» What this task involves: Say how many lines in the entries hold the word "will", and reply with that number only.

===== Records to process =====

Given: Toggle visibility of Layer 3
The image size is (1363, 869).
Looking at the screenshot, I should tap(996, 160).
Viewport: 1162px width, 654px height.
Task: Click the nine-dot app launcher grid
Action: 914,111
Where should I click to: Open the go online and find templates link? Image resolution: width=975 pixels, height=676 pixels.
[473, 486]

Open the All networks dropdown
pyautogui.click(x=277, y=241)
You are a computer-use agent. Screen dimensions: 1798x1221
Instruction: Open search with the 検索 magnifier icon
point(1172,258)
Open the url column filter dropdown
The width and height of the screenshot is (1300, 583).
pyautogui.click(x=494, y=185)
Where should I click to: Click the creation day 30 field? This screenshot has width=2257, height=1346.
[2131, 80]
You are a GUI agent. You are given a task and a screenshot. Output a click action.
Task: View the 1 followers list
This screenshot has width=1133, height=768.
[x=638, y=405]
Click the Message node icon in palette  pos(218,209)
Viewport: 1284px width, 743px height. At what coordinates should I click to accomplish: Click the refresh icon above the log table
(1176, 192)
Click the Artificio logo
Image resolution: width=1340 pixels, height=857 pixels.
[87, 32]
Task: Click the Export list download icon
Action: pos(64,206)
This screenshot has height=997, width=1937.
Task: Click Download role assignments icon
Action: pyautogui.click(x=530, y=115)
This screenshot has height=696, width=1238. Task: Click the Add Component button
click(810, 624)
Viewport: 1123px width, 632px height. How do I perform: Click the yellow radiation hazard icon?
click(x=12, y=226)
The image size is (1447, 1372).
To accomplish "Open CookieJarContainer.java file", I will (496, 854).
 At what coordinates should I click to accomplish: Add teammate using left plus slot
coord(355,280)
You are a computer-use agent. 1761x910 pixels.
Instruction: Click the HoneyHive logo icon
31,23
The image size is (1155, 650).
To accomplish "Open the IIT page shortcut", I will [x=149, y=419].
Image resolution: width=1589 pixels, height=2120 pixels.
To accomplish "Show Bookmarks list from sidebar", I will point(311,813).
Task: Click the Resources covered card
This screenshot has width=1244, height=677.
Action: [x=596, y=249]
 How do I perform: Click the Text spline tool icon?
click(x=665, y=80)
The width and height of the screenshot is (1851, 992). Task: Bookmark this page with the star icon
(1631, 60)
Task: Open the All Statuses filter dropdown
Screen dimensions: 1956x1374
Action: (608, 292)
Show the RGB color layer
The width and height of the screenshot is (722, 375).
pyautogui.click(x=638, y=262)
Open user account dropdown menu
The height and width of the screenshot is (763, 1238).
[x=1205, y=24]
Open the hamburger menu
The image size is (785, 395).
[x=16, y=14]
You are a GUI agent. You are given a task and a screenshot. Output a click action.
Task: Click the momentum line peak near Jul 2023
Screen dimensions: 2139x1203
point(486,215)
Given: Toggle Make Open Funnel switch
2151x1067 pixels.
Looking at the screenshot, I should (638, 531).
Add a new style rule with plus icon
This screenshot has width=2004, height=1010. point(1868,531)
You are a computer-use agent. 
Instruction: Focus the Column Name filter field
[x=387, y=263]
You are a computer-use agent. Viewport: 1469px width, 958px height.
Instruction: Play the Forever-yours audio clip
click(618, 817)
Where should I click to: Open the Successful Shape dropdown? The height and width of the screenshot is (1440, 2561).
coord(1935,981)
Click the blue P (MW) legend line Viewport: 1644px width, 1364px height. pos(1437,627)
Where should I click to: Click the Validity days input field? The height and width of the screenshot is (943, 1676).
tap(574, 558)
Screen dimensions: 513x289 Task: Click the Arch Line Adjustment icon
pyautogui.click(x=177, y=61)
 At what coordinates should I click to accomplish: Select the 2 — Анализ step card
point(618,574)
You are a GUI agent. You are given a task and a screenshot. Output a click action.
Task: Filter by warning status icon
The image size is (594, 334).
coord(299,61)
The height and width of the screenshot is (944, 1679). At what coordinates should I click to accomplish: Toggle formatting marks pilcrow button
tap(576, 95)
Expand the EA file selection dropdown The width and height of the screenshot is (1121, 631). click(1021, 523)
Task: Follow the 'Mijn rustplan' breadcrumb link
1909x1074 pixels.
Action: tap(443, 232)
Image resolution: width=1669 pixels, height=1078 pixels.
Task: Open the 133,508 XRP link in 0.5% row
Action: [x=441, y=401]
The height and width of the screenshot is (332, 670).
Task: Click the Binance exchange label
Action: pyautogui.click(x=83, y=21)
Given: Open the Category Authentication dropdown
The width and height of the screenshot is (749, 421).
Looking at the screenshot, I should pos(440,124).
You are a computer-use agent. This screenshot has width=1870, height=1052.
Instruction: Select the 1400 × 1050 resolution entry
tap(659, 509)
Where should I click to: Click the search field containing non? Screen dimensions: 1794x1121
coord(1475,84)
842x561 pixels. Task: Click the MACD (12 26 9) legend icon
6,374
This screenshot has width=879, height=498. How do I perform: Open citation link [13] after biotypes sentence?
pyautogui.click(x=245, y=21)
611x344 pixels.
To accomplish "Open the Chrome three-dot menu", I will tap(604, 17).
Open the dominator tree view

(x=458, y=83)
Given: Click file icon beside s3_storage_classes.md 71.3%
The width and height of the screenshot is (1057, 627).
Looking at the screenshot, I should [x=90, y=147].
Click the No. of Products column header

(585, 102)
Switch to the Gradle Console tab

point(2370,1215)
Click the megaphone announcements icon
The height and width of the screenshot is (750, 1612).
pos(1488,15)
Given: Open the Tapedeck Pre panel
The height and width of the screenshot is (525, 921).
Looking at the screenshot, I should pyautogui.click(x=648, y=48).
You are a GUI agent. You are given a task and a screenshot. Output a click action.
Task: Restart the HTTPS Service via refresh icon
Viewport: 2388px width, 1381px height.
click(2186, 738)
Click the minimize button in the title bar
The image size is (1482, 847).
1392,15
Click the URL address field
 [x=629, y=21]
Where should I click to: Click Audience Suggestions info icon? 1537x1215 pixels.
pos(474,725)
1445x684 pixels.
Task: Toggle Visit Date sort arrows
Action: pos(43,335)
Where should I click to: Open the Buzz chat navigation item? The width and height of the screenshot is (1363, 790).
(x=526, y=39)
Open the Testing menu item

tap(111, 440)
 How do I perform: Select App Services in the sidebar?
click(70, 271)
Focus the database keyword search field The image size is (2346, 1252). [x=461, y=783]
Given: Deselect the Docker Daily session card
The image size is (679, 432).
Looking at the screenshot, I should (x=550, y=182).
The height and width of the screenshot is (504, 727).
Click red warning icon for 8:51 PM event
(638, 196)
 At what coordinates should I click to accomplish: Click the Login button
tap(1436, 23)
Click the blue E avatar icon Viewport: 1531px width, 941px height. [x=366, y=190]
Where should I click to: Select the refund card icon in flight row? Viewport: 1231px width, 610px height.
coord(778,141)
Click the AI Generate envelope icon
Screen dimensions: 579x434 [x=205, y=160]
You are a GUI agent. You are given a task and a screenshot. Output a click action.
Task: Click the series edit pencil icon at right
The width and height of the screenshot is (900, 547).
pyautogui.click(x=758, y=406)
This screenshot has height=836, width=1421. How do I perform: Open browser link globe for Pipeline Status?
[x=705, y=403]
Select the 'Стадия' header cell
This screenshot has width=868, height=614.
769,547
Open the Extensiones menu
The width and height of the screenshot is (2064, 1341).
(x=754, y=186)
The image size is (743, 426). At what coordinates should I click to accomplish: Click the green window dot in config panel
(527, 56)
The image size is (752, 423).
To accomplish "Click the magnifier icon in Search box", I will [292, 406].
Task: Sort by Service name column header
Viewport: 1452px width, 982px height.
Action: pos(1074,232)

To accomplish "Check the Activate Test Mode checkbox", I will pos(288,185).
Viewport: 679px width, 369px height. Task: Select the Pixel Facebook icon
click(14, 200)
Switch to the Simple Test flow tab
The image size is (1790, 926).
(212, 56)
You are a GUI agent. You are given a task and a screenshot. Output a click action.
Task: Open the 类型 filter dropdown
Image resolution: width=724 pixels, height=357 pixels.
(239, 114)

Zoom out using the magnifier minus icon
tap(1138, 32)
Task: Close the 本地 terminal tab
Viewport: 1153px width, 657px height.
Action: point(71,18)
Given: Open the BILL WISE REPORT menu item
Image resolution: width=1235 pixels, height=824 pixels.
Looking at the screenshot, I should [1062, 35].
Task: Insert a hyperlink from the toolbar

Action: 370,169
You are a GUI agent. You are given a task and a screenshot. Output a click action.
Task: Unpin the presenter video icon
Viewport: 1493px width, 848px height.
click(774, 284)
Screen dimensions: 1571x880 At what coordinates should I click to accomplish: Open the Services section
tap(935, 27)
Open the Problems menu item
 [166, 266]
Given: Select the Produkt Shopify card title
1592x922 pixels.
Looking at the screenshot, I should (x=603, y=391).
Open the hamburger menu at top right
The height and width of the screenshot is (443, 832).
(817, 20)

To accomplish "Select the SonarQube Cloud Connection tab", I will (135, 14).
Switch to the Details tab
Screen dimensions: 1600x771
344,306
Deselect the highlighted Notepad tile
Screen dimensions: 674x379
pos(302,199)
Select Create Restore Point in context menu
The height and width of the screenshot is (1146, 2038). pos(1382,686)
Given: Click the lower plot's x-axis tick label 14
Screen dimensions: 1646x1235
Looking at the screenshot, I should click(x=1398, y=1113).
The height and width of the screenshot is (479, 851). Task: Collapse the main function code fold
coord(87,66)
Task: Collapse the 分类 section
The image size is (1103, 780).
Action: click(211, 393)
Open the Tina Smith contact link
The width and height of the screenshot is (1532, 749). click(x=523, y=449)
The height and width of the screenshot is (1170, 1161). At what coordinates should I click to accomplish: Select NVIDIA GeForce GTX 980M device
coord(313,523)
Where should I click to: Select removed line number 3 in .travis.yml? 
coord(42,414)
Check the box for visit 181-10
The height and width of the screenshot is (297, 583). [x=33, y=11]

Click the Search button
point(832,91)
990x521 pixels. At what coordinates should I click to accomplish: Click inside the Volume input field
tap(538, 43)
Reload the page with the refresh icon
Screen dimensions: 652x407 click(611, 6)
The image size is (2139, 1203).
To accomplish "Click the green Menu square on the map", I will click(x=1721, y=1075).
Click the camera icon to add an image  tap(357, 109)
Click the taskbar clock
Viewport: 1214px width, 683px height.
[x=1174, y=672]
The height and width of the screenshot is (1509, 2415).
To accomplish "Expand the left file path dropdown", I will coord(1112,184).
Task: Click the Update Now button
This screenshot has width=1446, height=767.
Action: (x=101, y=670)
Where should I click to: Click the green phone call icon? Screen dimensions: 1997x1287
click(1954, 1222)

=====

» Your response: 9